Analytical Performance Specifications and Their Role in Metrological Traceability for IVD Standardisation
This review examines how analytical performance specifications integrate with the ISO 17511 metrological traceability framework to ensure equivalent patient results across IVD medical devices. It demonstrates how maximum allowable uncertainty can be partitioned across calibration hierarchy steps and highlights that current internal QC practices frequently underestimate repeatability uncertainty by using insufficiently representative time intervals, potentially compromising clinical decision-making.
The original study
The role of analytical performance specifications in international guidelines and standards dealing with metrological traceability in laboratory medicine.
- Authors
- Greg Miller W
- Journal
- Clinical chemistry and laboratory medicine
- Type
- Journal Article, Review
- PMID
- 38579121
Original abstract
The goal of metrological traceability is to have equivalent results for a measurand in clinical samples (CSs) irrespective of the in-vitro diagnostic medical device (IVD-MD) used for measurements. The International Standards Organization standard 17511 defines requirements for establishing metrological traceability of values assigned to calibrators, trueness control materials and human samples used with IVD-MDs. Each step in metrological traceability has an uncertainty associated with the value assigned to a material. The uncertainty at each step adds to the uncertainty from preceding steps such that the combined uncertainty gets larger at each step. The combined uncertainty for a CS result must fulfil an analytical performance specification (APS) for the maximum allowable uncertainty (umax CS).
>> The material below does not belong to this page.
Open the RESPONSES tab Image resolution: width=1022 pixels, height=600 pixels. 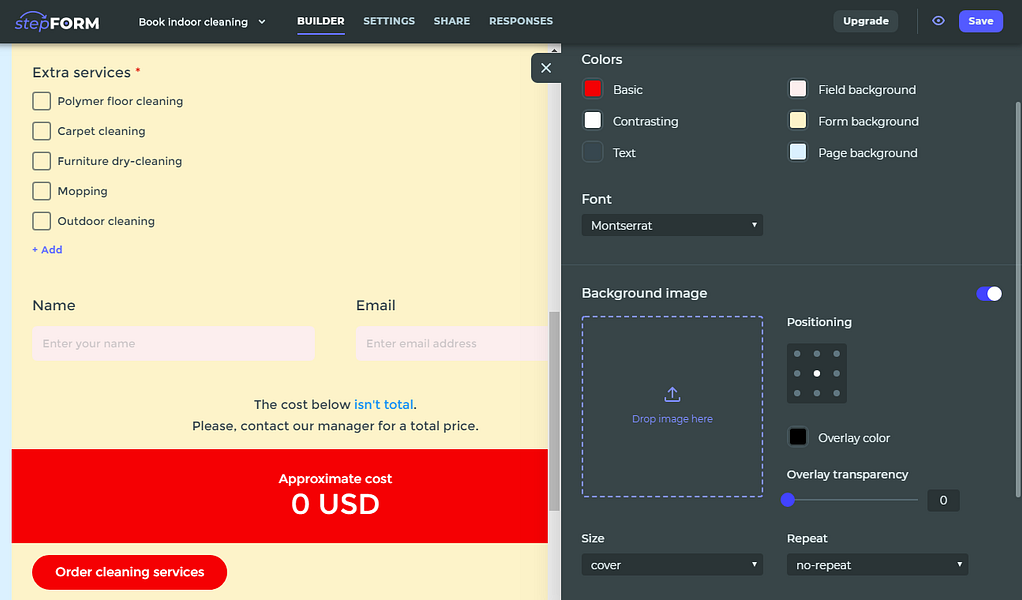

The umax CS can be partitioned among the steps in a metrological traceability calibration hierarachy to derive the APS for maximum allowable uncertainty at each step. Similarly, the criterion for maximum acceptable noncommutability bias can be derived from the umax CS. One of the challenges in determining if umax CS is fulfilled is determining the repeatability uncertainty (u Rw) from operating an IVD-MD within a clinical laboratory. Most of the current recommendations for estimating u Rw from internal quality control data do not use a sufficiently representative time interval to capture all relevant sources of variability in measurement results. Consequently, underestimation of u Rw is common and may compromise assessment of how well current IVD-MDs and their supporting calibration hierarchies meet the needs of clinical care providers.